Native Americans Are Cowboys Too
One of the biggest eye openers since the recent release of Munsick’s “White Buffalo: Voices of the West” documentary is just how many people don’t realize that Native Americans are cowboys, too.
“People still think Native Americans and cowboys are enemies,” Munsick said. “And that’s just a Hollywood thing that’s been branded in so many people’s minds. But, you know, not only are they not enemies, they are the same people, and that’s exactly what this documentary showcases.”
The documentary features some of the people Munsick grew up with and knows well, including Blackfeet Nation cowgirl Sammy Jo Bird, horse trainer and actor Stephen Yellowtail and pro bucking horse producer and entrepreneur of the Blackfoot Tribe, Dougie Hall.

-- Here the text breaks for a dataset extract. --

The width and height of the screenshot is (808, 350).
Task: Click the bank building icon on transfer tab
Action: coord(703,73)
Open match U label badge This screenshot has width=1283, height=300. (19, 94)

“I went to school in Tongue River, and there was Crow there, there was Sioux there, and there was Northern Cheyenne,” Munsick said. “And just being able to go to school with them, at a really early age, before you really know anything about what heritage or skin color is. They’re your friends, they’re your teammates on the basketball court or the football field.”
In the documentary, Munsick explores the modern-day relationships between cowboys, ranchers and Native American tribes, and he lets them all talk about how often each relies on the other to live off the land.
These are truths that Munsick says have been hidden for decades, and he hopes revealing them through music and documentaries can bring out a deeper appreciation of all that is Wyoming and the true West.
Or, at the very least, dispel weird myths and notions that people have that widen divisions, instead of building bridges.
“There are people who think that (Native Americans) are extinct or that they live in teepees,” Munsick said. “And that’s really crazy, and it just blew my mind. And I’m not hating on them, it’s just how it is. They just don’t know, and it’s because the education of our country’s history is not completely accurate from their point of view.”